* **TASK TO CARRY OUT**
Reproduce the lines of the material exactly, excluding every image.
[[ SUPPLIED ENTRIES, beginning ]]
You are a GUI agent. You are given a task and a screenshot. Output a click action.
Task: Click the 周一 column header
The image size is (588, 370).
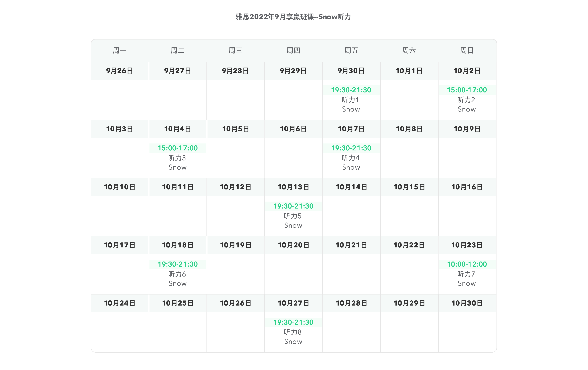[x=120, y=51]
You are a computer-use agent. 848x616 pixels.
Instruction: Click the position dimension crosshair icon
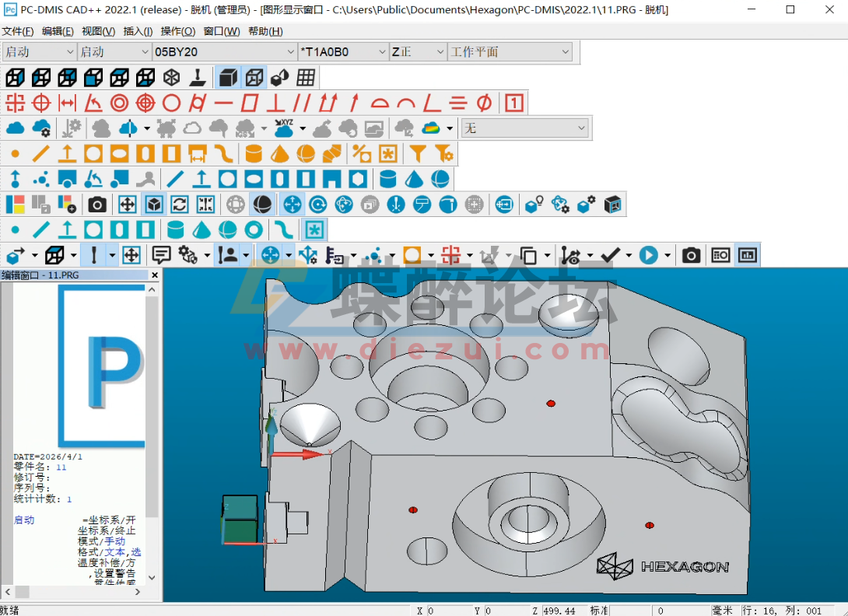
[[ SUPPLIED ENTRIES, end ]]
* **RESPONSE AREA**
You are a GUI agent. You are given a task and a screenshot. Output a click action.
Task: Click the 周一 column header
The image size is (588, 370).
[x=120, y=51]
You are a computer-use agent. 848x616 pixels.
Instruction: Click the position dimension crosshair icon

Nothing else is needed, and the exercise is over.